▶ [RECORD EXTRACTS]

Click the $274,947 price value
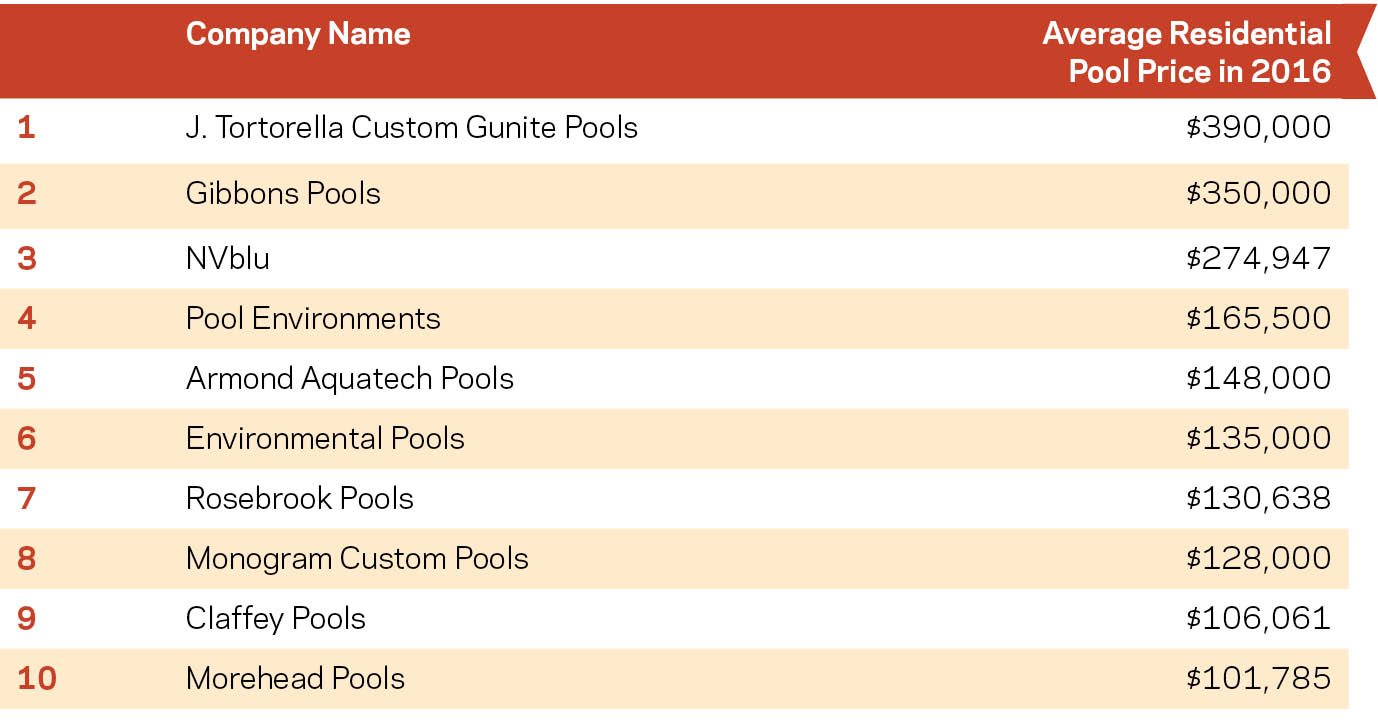This screenshot has height=721, width=1378. (1259, 258)
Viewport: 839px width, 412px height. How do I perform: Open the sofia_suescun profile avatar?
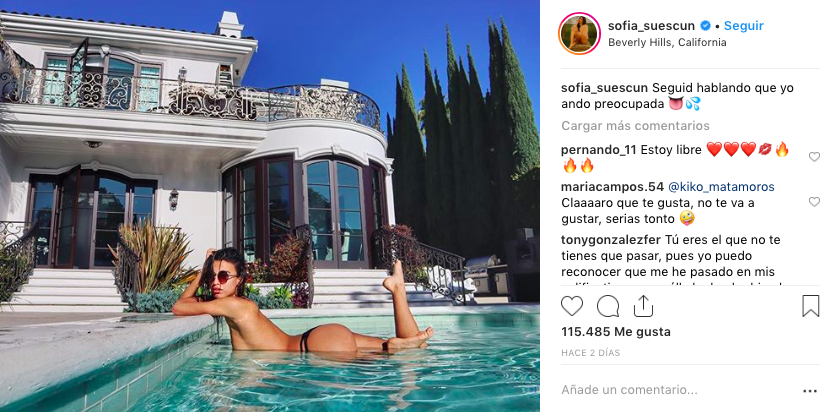tap(578, 33)
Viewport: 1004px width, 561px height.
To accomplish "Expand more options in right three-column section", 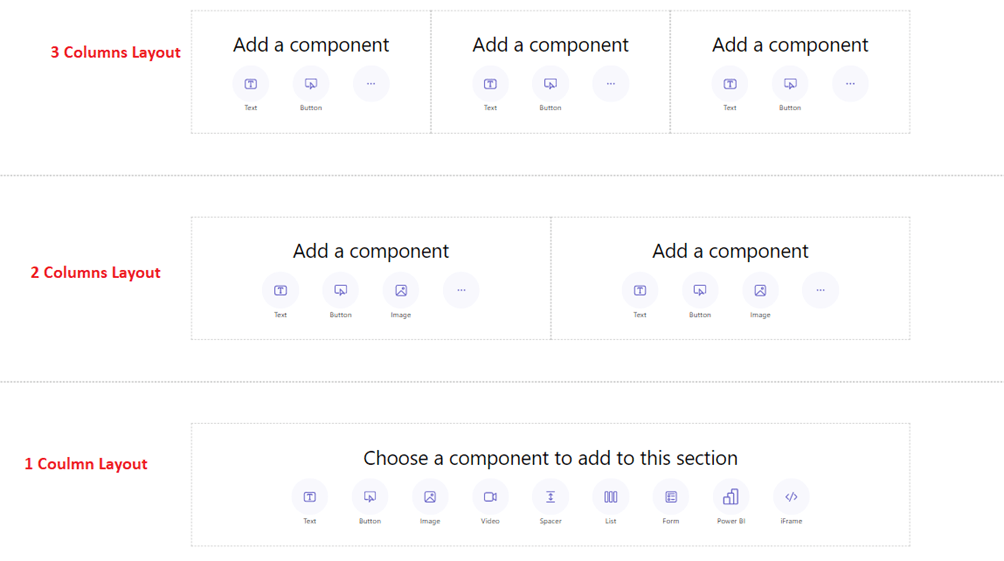I will [x=850, y=84].
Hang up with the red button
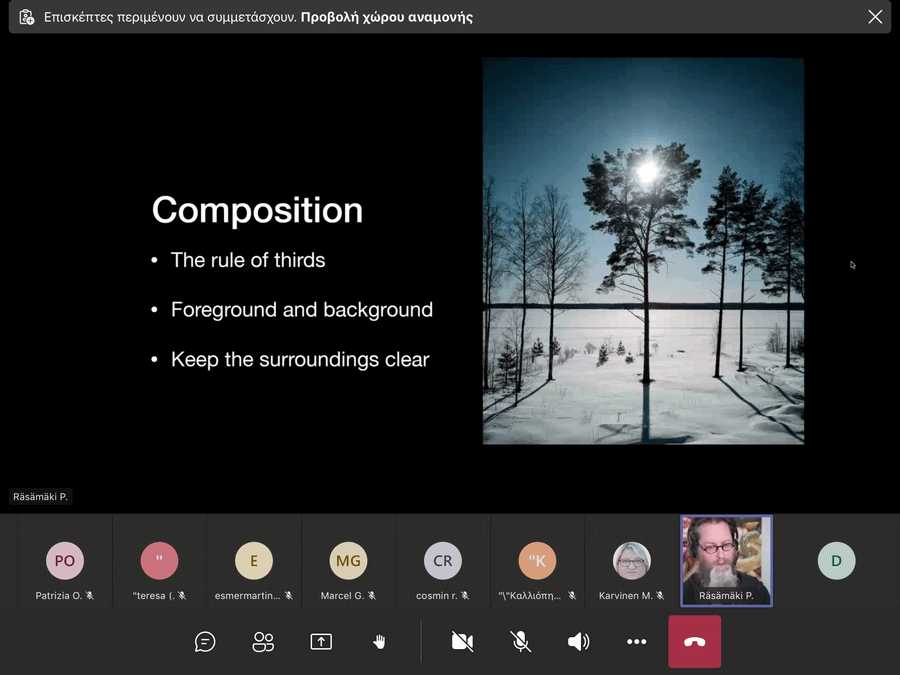This screenshot has width=900, height=675. click(695, 642)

▶ [ACTION ITEM] Look at the listing and set down only the lines from its start through the line with "Viewport: 1004px width, 561px height.", word for word and without pictures.

▶ [SOLUTION FOR THIS PROBLEM]
Click the $274,947 price value
This screenshot has height=721, width=1378. (1259, 258)
Viewport: 839px width, 412px height. How do I perform: Open the sofia_suescun profile avatar?
tap(578, 33)
Viewport: 1004px width, 561px height.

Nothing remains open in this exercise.